Data shown ▸
• • •

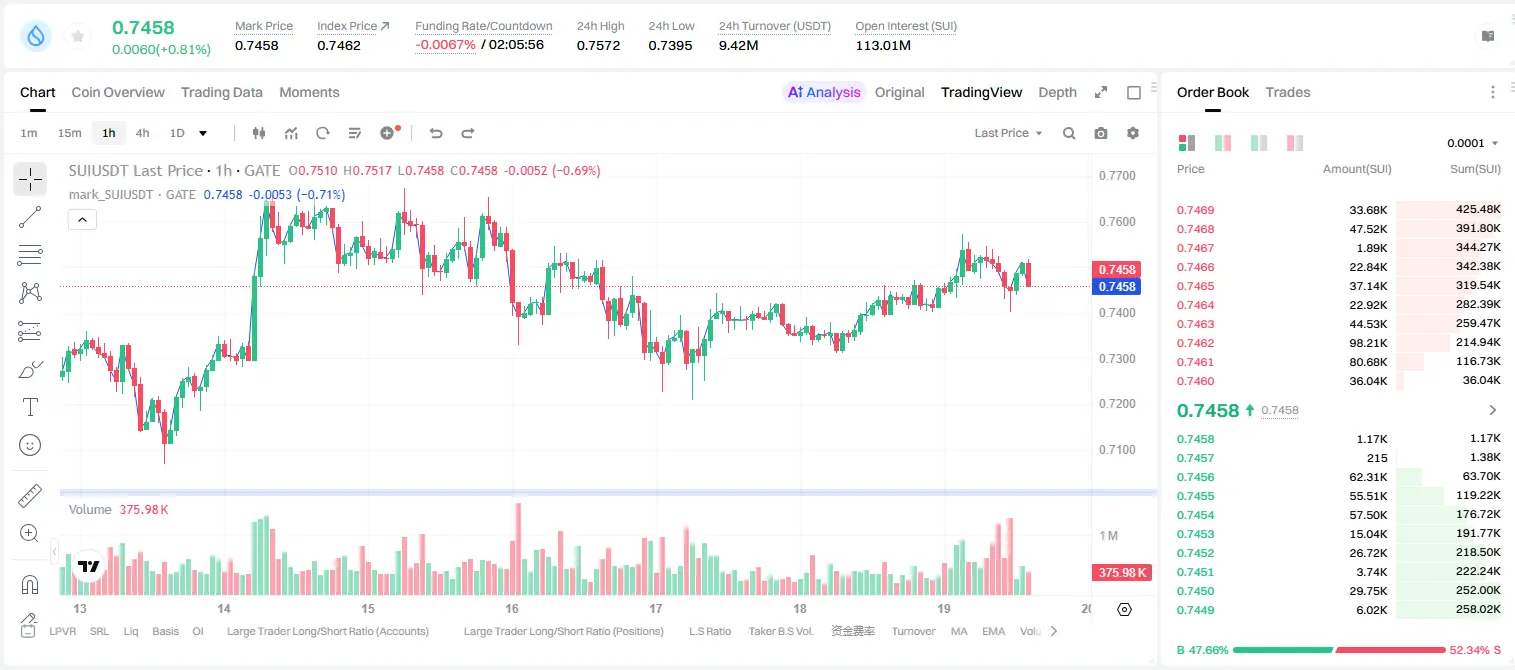This screenshot has height=670, width=1515.
Task: Open the Coin Overview tab
Action: [118, 92]
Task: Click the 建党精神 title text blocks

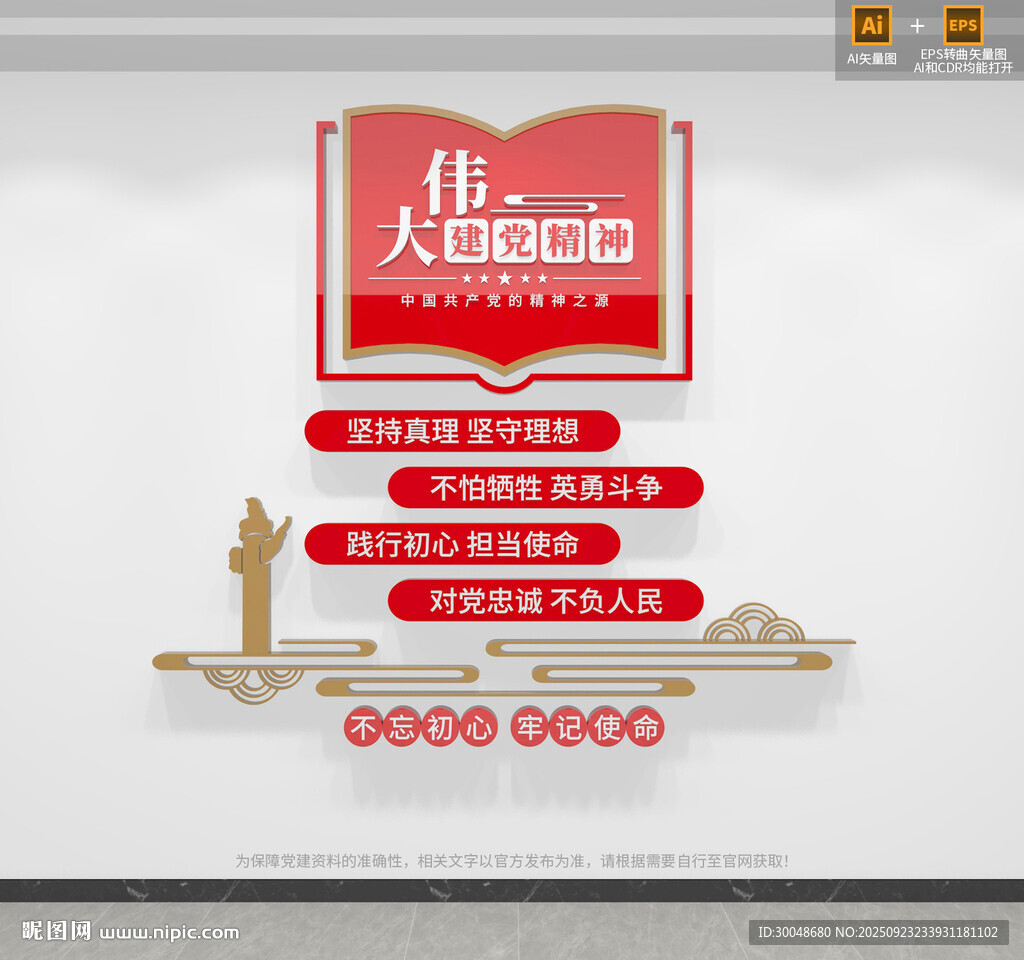Action: tap(540, 241)
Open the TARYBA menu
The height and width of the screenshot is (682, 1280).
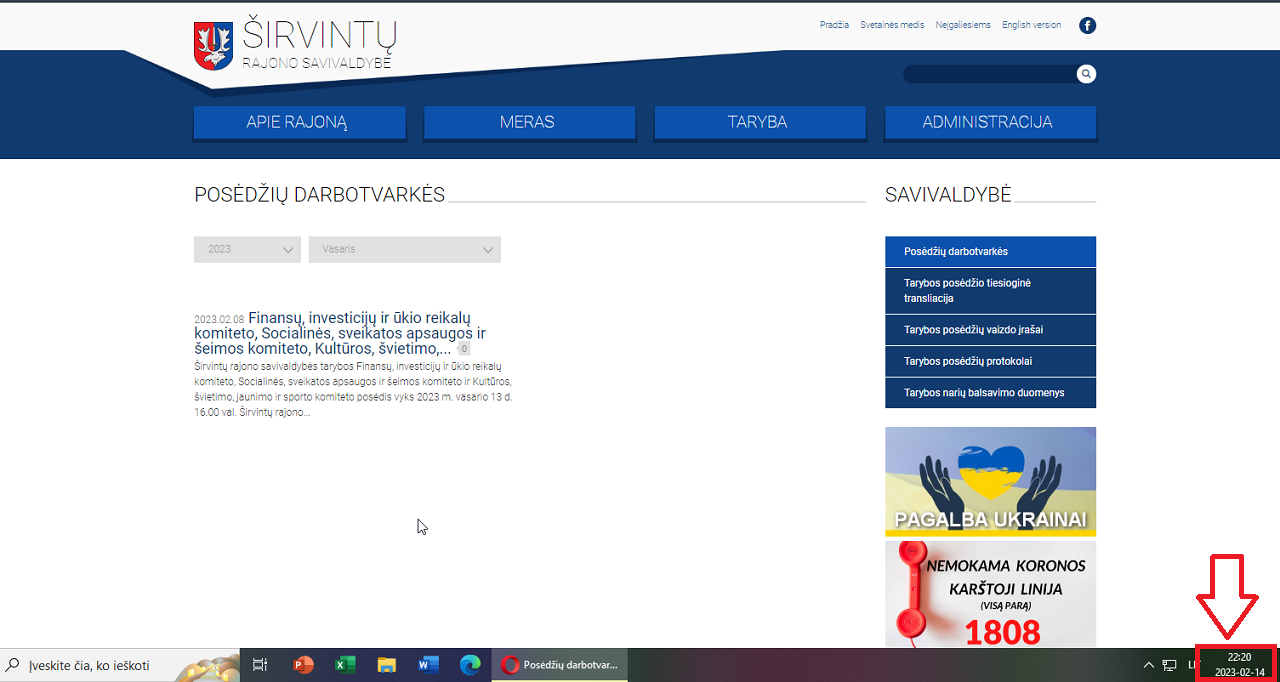click(x=759, y=122)
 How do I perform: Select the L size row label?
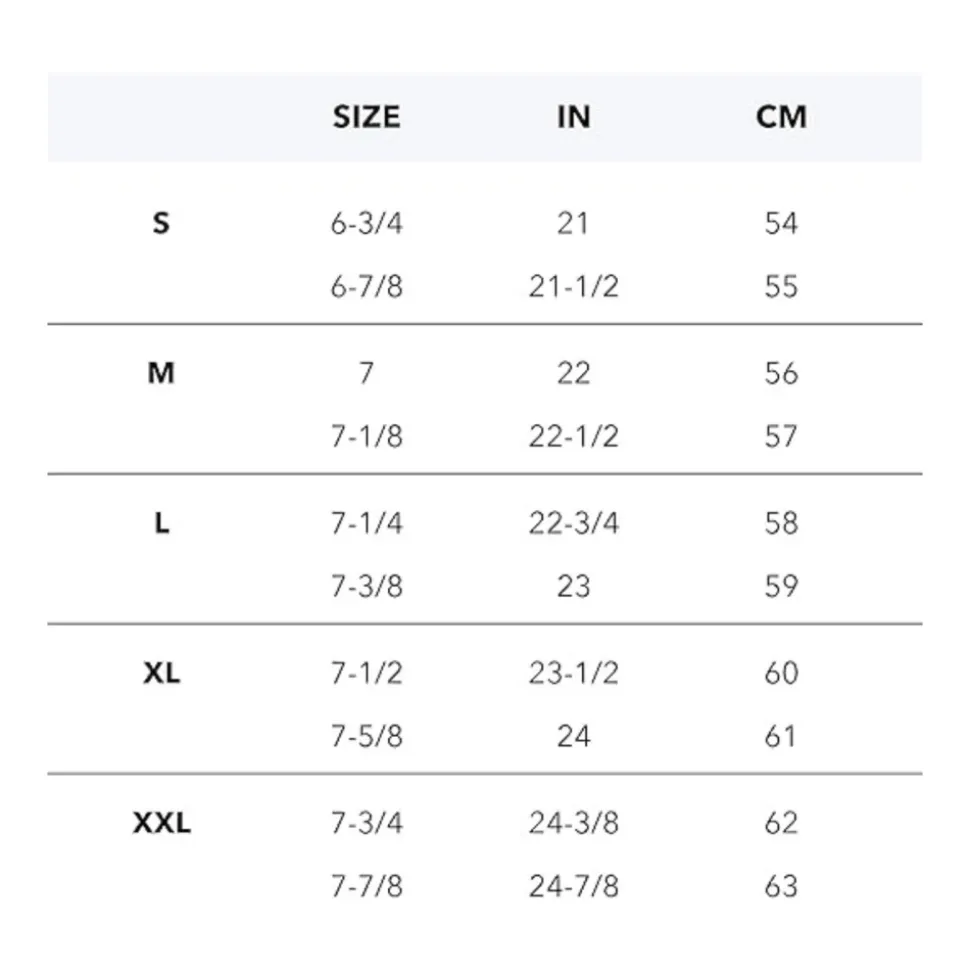pos(162,523)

• • •

The request ▸
Convert the lines of the entries above into a Markdown table with the columns "Row" and "Line", numbering each row and omitting blank lines. Leave the pictures out of the table.

Written answer ▸
| Row | Line |
|---|---|
| 1 | This screenshot has height=670, width=1515. |
| 2 | Task: Open the Coin Overview tab |
| 3 | Action: [118, 92] |
| 4 | Task: Click the 建党精神 title text blocks |
| 5 | Action: tap(540, 241) |
| 6 | Open the TARYBA menu |
| 7 | The height and width of the screenshot is (682, 1280). |
| 8 | click(x=759, y=122) |
| 9 |  How do I perform: Select the L size row label? |
| 10 | pos(162,523) |